How you can center security in the software buying process

Every day, businesses are onboarding new third-party tools, services, and solutions. And yours is no different.

You’ve probably come across this scenario before: Your marketing manager wants to bring on a communications platform. So they ask their network for recommendations, research solutions, create spreadsheets, and list the pros and cons of the vendors they consider for their use case.  They sign up for free trials and sit through multiple qualifications calls and countless demos. And they believe they found it—the one vendor they must have right now.

You get approached after they get budget approval and have already circled it around to other departments. They ask you, “Hey, we are signing up with ACME company as a new communications platform. Can you sign off on them so we can sign the agreement?”

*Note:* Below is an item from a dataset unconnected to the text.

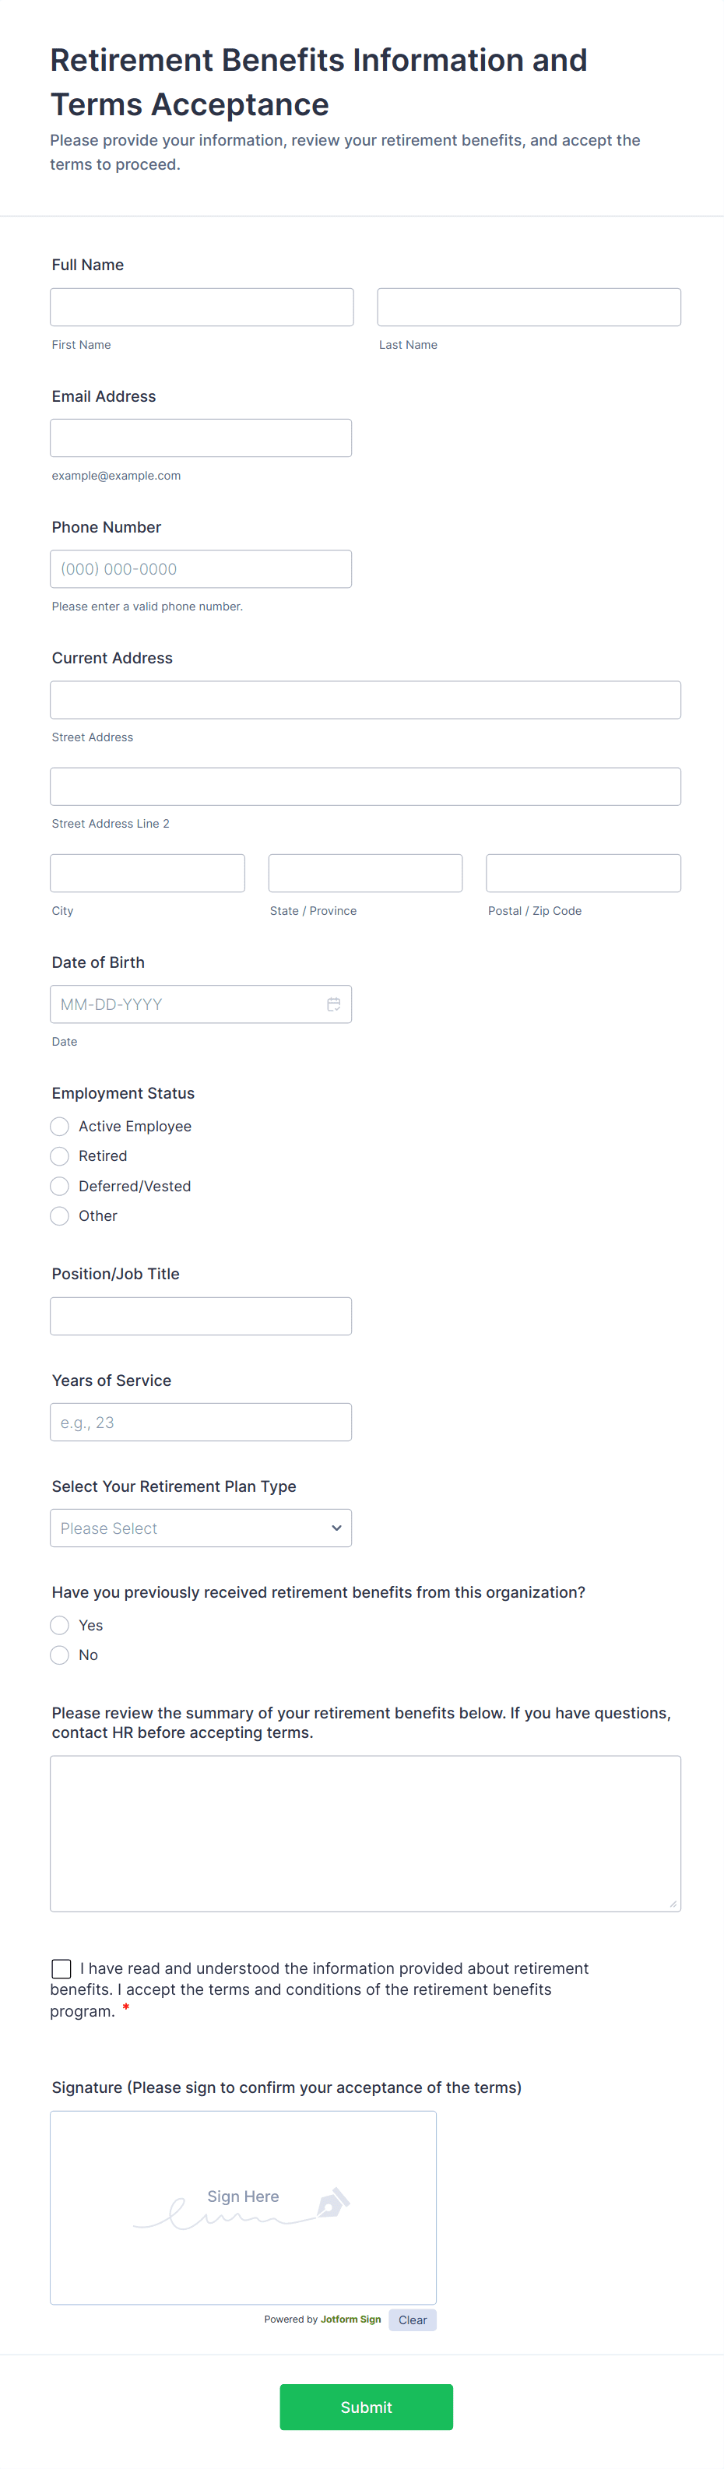Image resolution: width=724 pixels, height=2469 pixels.
Task: Clear the signature field
Action: click(x=412, y=2319)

You start your security review process by seeing what’s publicly available on their site and finding nothing more than a privacy policy. You ask questions about their security posture, and it takes weeks to get answers back on it. And what you do get back is a pdf with a Privacy Shield logo on it. You remember the hearing about their recent breaches, so you block the agreement from going forward due to security concerns.

The entire process comes to a halt—everyone on all sides is frustrated, and suddenly you’re the bad guy at the center of it all.

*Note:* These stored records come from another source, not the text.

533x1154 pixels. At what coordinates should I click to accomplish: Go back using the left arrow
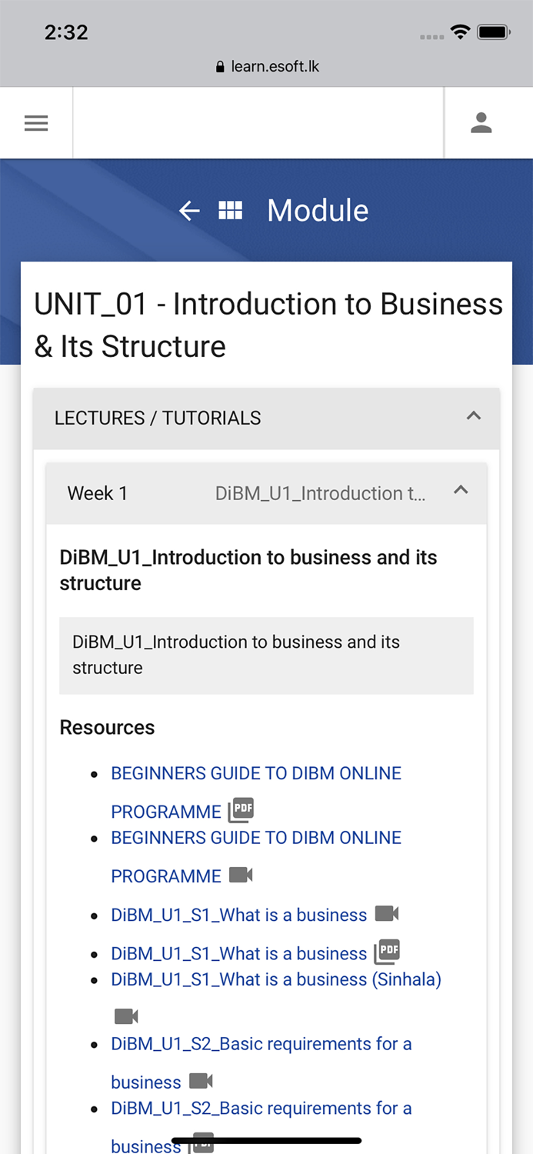(189, 211)
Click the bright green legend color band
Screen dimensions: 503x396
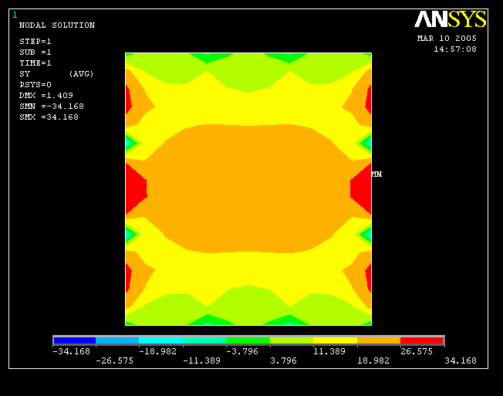[x=248, y=340]
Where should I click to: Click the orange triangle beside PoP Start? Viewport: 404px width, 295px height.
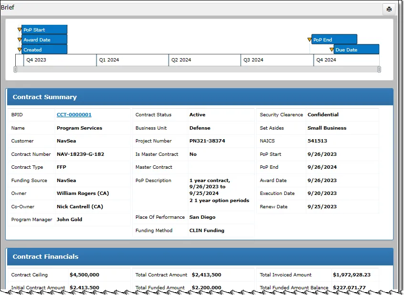point(20,30)
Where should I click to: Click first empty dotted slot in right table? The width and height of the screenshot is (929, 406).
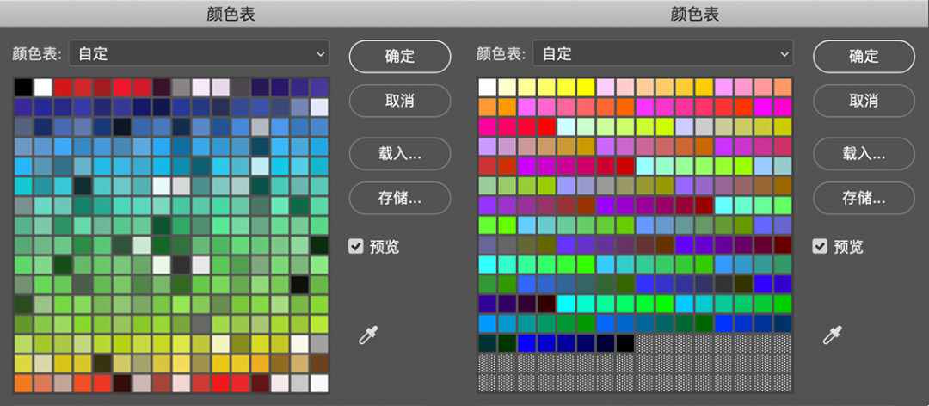tap(644, 343)
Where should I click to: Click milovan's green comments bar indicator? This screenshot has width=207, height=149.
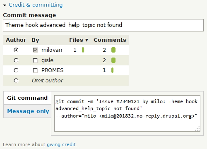113,50
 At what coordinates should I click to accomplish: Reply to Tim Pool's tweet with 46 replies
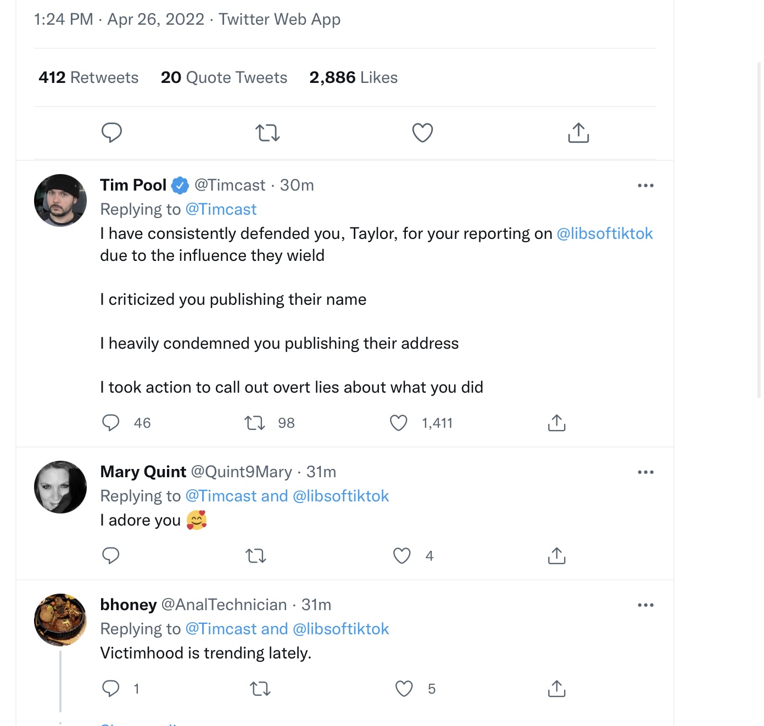(x=111, y=423)
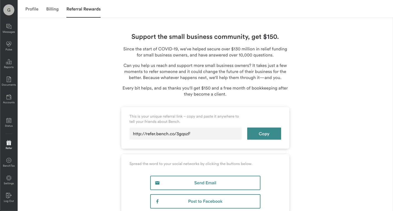Open Settings with the gear icon

click(x=9, y=178)
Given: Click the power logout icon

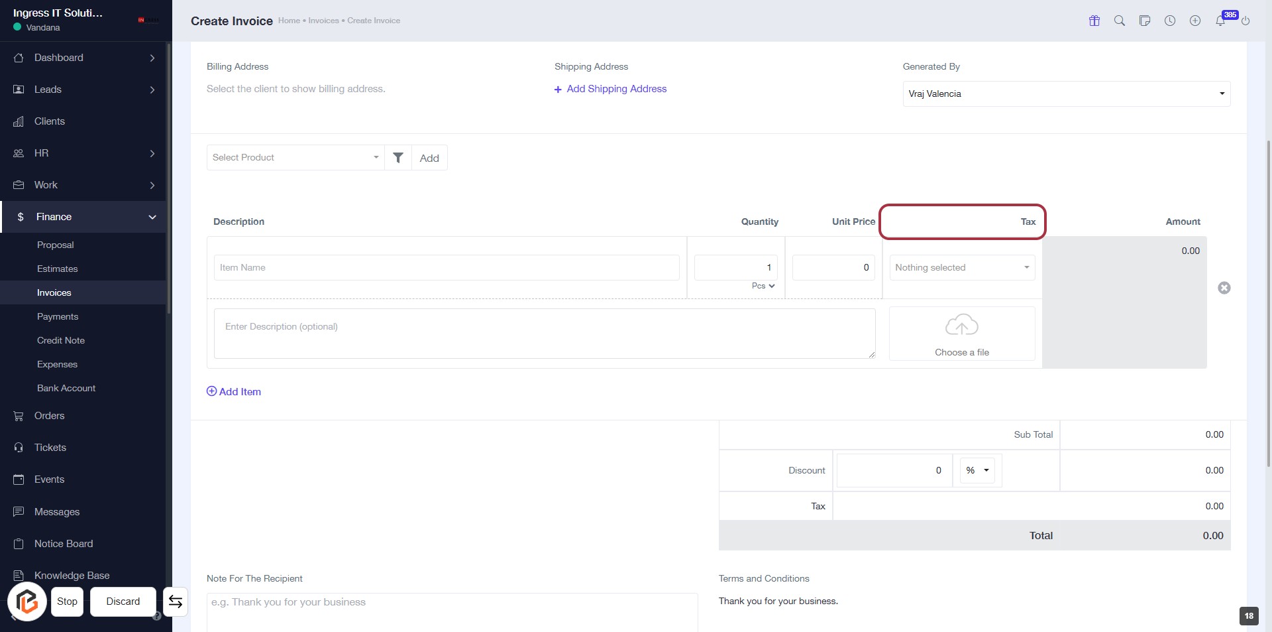Looking at the screenshot, I should pyautogui.click(x=1245, y=21).
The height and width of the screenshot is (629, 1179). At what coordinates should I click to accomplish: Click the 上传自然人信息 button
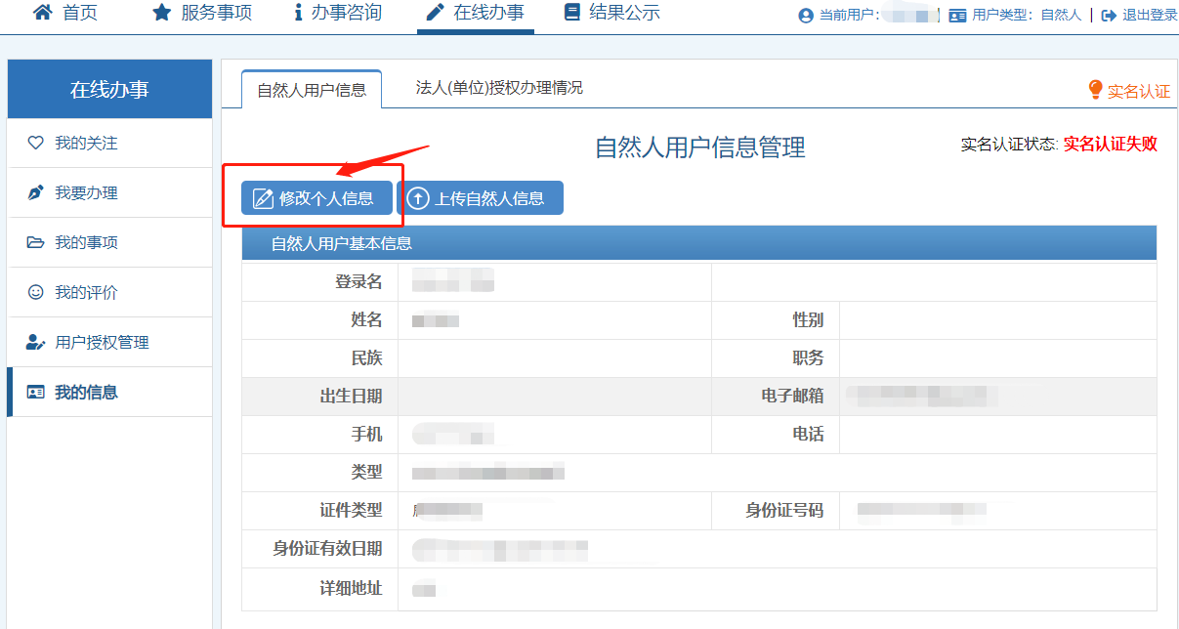(480, 198)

Conducting vendor security reviews is necessary for your security team’s due diligence before you agree to onboard a third party, especially if they integrate with your business-critical systems. And yet, it’s common for it to be the last consideration when purchasing software.

Security shouldn’t finish last.

Vendor sales teams are rarely armed with security knowledge and information, so unless the vendor is transparently making trust and security a priority, it’s typically not proactively brought up in sales cycles unless asked.

But now imagine if, in that scenario, when that person at your company starts researching vendors, their security posture makes its way onto their pro and con list. Imagine that your entire team knows how to factor security into their selection process... so no more being the bad guy at the end. Security shifts from being a “roadblock” in the late stage of negotiations to being a key selection consideration, much like product features are.

Discover trusted vendors from the start.

So then, how can you find trusted vendors that make security a transparent priority without manually searching through thousands of companies?

With the Trustpage Directory, you can search for the most comprehensive and up-to-date InfoSec information, including first-party data from Trustpage users and third-party data from the web.

- Easily search the posture from thousands in our vendor network
- Evaluate and compare companies side by side for the most critical policies

Plus, you can encourage everyone at your company to use it in their vendor selection process – whether an end-user, in procurement, or a fellow InfoSec professional, anyone can quickly discover and compare trusted software and services for free.

Train, Educate, Eliminate Bottlenecks

You don’t have the time or resources to be on every vendor demo call. Give your team a list of critical security policies to ask about or find in their research process. These might not cover everything you would typically need to know in a formal security review, but they can help identify more trustworthy vendors.

1. Do they have a public trust center?
2. Where is their application hosted?
3. How do they encrypt data-at-rest and in-transit?
4. Do they have a current SOC 2 Type II and how do you get a copy?
5. Do they complete regular penetration testing?

You can even train employees of your company on standard security terms so they can begin to recognize them (and their implications) if they are brought up in the vendor selection process.

In today’s climate of complicated buying processes, you should question whether your InfoSec policies for vendor selection are being considered early on, or creating a bottleneck for your company.